* [What is required]: Duplicate the following lines exactly, starting at the beginning of the records and ending at the line containing "pyautogui.click(x=888, y=614)", with both ends included.

# Start of Listed entries

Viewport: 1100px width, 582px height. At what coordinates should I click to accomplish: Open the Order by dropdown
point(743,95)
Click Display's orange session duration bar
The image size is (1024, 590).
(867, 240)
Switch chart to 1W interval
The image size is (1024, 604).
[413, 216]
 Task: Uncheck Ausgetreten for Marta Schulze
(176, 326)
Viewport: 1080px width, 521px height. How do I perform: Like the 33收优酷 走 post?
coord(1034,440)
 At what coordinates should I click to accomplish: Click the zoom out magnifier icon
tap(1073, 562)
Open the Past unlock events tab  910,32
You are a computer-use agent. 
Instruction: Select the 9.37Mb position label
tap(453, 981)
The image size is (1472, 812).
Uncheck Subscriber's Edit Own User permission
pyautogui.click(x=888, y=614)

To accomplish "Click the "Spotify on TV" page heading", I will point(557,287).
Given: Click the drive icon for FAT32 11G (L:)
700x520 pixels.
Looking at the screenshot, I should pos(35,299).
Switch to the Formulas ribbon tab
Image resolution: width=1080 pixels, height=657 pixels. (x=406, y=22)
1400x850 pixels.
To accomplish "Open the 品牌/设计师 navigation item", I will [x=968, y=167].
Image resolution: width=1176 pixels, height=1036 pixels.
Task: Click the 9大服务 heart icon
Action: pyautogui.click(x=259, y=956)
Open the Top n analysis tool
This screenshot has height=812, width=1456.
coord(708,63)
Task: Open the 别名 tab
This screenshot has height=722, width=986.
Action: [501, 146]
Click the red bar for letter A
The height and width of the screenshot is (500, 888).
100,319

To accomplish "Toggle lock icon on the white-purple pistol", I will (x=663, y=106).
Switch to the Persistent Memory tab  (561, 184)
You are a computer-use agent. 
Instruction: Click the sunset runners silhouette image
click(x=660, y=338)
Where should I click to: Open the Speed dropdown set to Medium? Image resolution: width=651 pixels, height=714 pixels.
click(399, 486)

# End of Listed entries

* [Task result]:
Viewport: 1100px width, 582px height. At what coordinates should I click to accomplish: Open the Order by dropdown
point(743,95)
Click Display's orange session duration bar
The image size is (1024, 590).
(867, 240)
Switch chart to 1W interval
The image size is (1024, 604).
[413, 216]
 Task: Uncheck Ausgetreten for Marta Schulze
(176, 326)
Viewport: 1080px width, 521px height. How do I perform: Like the 33收优酷 走 post?
coord(1034,440)
 At what coordinates should I click to accomplish: Click the zoom out magnifier icon
tap(1073, 562)
Open the Past unlock events tab  910,32
You are a computer-use agent. 
Instruction: Select the 9.37Mb position label
tap(453, 981)
The image size is (1472, 812).
Uncheck Subscriber's Edit Own User permission
pyautogui.click(x=888, y=614)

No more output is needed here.